◆ **Extract provided**:
** BEGIN **

Here we go again. Canon Communications and the handwriting on the wall

I'll get back to the Twitter stuff in the next post, but we need a State of the Media update regarding the takeover of EDN, Test & Measurement World, Design News and Packaging Digest.  I tweeted about the latest twist yesterday with the layoff of embedded/DSP/processor guru Robert Cravotta and got the requisite wrist slapping from the EDN team about being being "sensationalistic" by calling their embedded coverage dead.

For the record, I know that what remains of the Reed electronics editorial team will do all they can to continue covering an important industry like embedded, as well as DSP and microprocessors and they will do it as well as they possibly can.  But there are only 24 hours in the day and seven days in a week.  EDN now has at least one less team member to cover a growing industry and their current resources are going to be stretched even thinner.  

(Let me just say it again, with more feeling:  EDN/T&M have an incredible editorial team, still.  Even though Canon Communications doesn't appreciate that fact.)

Cravotta, at the same time, was one of the cream of technology journalists.  He was an experienced engineer and approached the industry with a critical eye.  When I did PR I always new I had the right story when I could convince him to take a meeting.  I knew the pitch was a home run when he wrote about it, even if he didn't praise it.  That's what Canon let go.

** END **

◆ **Instruction a**:
Return the saved entries below line for line, without the pictures.

(Saved entries)
** BEGIN **

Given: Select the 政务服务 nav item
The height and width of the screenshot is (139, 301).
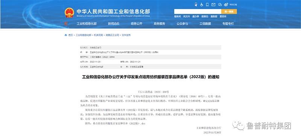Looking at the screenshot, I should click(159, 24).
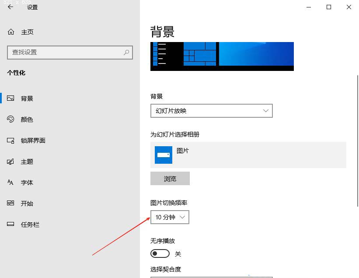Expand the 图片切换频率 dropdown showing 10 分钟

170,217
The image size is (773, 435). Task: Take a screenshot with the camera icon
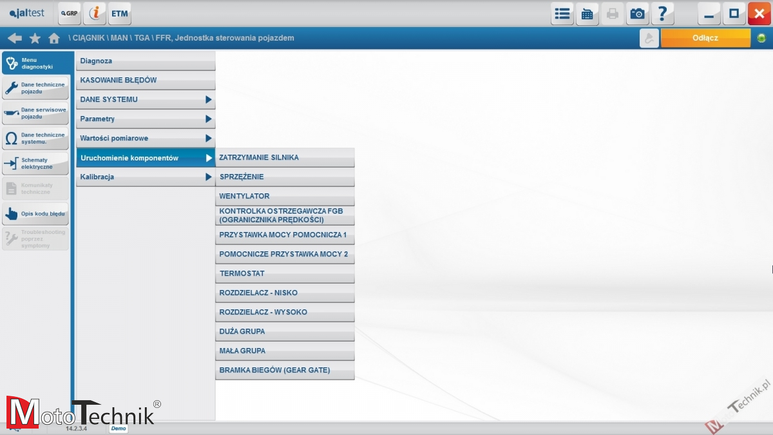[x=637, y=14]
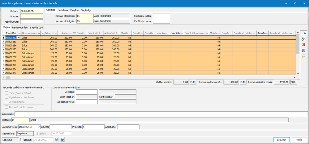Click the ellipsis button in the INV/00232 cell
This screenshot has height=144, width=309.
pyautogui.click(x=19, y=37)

** END **

◆ **Instruction b**:
Supply the next part of the post above about Canon Communications and the EDN layoffs, starting after its last sentence.

◆ **Written answer a**:
Given: Select the 政务服务 nav item
The height and width of the screenshot is (139, 301).
Looking at the screenshot, I should click(159, 24).
Expand the 图片切换频率 dropdown showing 10 分钟

170,217
The image size is (773, 435). Task: Take a screenshot with the camera icon
[x=637, y=14]
Click the ellipsis button in the INV/00232 cell
This screenshot has height=144, width=309.
pyautogui.click(x=19, y=37)

◆ **Written answer b**:
We can expect to hear of employees getting squeezed with reduced benefits, expanding emphasis on the use of contract writers, more trusted sources heading for the door and journalists in other Canon pubs given the responsibility for covering more.  Even the best of the best is going to see the quality of their work diminish under these conditions.  But that's just at the new Canon titles.  Penton Publications declared bankruptcy a couple of weeks ago, and that's eventually going to put the hammer on the editorial staffs of those publications, who are already stretched thin.  (There is some good news on that front.  According to the redoubtable David Maliniak, the Penton crew are getting on the social media crew, at least at Electronic Design, so there is hope.

A few years ago, when I was talking about the death of EDA coverage, I predicted that the embedded world would be next... and for the same reason.  The industry just doesn't support it's media.  United Business Media (aka, EE Times) has made adjustments, knowing they can't expect advertising to return and they are finding alternate revenue sources.  Right now, the Embedded Systems Conference revenue is subsidizing the news coverage so if the industry wants to avoid sinking into the abyss of the EDA industry, they better keep supporting that effort.  Of course, they COULD start advertising again (*snort*).

What's even more disturbing, however, is the lack of interest the industry is displaying in social media investment... and where they are they go about it all wrong because thy just don't understand their own market.  But their customers are out in the blogosphere, happily dealing with issues and blocking out the vendors who are clueless.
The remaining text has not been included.